Finance is a wholly separate case, because typically, the people going into finance number among the most quantitative undergraduates, not the least. Finance pays a great deal, entails a lot of responsibility and looks good on a resume moving forward. Unlike law, many people who go into finance don't intend to stay in finance. After a few years, many look for other career paths (often, ironically, law school, as well as business school and its associated careers). Finance is also one of the most brutal career paths out there - long hours, no security or stability, lots of travel, etc. So short of cutting pay or responsibility, there's not much you can do to make finance itself a worse option for those going into it. Government intervention in private salaries is a massive political landmine, and it would certainly be misapplied. Thus, reducing demand for complex finance is really the only way to pressure people out of finance. This could occur through standardization (sticking derivatives on exchanges, for example, or making it harder to complete mergers and acquisitions, and the "turnover tax" listed above).
 
Improving outside options is more of a possibility here, though. Firstly, finance people are often somewhat less risk-averse than lawyers (though still often are risk averse), and secondly, there are more high paying other-options. One possible alternative would be medicine, but the current system of HMOs and Medicare has been eroding the attractiveness of medicine for a decade and a half.
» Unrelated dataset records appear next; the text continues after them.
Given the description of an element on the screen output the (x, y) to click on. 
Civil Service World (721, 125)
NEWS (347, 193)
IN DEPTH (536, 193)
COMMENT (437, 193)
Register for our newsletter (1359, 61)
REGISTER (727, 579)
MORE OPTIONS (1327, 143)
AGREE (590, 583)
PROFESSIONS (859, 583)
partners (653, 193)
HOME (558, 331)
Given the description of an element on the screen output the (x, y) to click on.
Venture capital is a societally constructive option (hence the proposal above to reduce taxes on it). Startups would be wonderful but they still have too much of a "lottery" component to be a successful option for those who would otherwise go into the much-more-secure finance sector, but these would accompany venture capital. Patent reform would need to occur to incentivize the research required for startups, and R+D tax credits would be useful as well. I've outlined these in my "government priorities" posts, among others.
 
There are certainly "educational" and university-structured options I'm not considering.